3. Roberto Machado, em Zaratustra – tragédia nietzschiana , relaciona Assim Falou Zaratustra com O nascimento da Tragédia a partir do espírito da música . Neste livro, o primeiro escrito por Nietzsche, em 1871, está em jogo a oposição dos conceitos filosóficos, a partir da influência decisiva de Sócrates e Platão, e o conhecimento trágico oriundo do mito e da música. Esse saber trágico, que teve sua força máxima de expressão na Tragédia Grega e que fora deixado de lado pela tradição filosófica, se resolve em Assim falou Zaratustra na medida em que o discurso é proferido num tom musical e não se submete a uma racionalidade causal nem tampouco dialética.
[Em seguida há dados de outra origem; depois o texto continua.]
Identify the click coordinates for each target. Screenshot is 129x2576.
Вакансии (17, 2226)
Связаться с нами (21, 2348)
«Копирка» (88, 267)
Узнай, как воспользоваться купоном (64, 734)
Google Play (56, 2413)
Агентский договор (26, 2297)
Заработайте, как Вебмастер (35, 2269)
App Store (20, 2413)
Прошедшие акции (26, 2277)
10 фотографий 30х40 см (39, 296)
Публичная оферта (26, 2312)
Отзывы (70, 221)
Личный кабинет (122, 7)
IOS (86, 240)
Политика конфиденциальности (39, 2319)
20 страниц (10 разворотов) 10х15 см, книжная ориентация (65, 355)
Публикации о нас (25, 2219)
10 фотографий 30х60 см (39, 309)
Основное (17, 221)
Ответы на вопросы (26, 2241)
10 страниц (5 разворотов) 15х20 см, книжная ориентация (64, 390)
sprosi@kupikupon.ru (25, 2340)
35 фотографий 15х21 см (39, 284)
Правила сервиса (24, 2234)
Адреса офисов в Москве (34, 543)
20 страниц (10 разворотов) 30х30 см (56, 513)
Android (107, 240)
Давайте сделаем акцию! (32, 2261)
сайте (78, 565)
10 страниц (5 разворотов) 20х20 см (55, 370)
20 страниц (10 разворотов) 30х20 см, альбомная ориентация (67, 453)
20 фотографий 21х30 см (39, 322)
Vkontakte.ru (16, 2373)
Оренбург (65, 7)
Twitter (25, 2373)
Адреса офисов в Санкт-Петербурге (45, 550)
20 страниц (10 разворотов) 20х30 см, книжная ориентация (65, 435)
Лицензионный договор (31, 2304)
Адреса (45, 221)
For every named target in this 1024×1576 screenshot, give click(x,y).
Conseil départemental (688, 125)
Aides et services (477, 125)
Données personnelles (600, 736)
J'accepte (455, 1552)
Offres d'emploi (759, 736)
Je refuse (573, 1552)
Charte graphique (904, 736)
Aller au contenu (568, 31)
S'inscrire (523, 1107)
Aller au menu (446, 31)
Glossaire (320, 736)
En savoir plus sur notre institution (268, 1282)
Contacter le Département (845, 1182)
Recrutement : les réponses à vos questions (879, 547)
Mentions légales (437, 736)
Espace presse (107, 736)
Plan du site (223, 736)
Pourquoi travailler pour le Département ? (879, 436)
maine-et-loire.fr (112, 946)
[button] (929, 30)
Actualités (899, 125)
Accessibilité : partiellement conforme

A obra trata das questões fundamentais
da existência quanto mais se liberta da metafísica
instaurada pelo pensamento ocidental.
Assume sua musicalidade em consonância com o deus Dioniso, opondo-se ao jogo de conceitos lógico-racionais estabelecido pela chamada “civilização socrática”. Roberto Machado escreveu que no Zaratustra de Nietzsche “o conceito é uma palavra enfraquecida pela distância em que se encontra da expressividade musical do trágico e o canto é o que eleva a palavra ao ápice de sua musicalidade, fazendo-a encontrar ou reencontrar a sua força originária” (MACHADO, 2001, ps. 12 e 13). Em carta enviada ao filólogo Erwin Rohde, em 1884, o próprio Nietzsche afirmara:
“Meu estilo é uma dança,
um jogo de toda sorte de simetrias e um pular
por cima e zombar dessas simetrias.
Isso até na escolha das vogais”
(NIETZSCHE, 2006, p. 29).
No Ecce Homo , ao dedicar um capítulo ao Assim Falou Zaratustra , Nietzsche relaciona sua escrita com a arte musical:
“Talvez se possa ver
o Zaratustra inteiro como música;
– certamente um renascimento da arte de ouvir
esta música era uma precondição para ele”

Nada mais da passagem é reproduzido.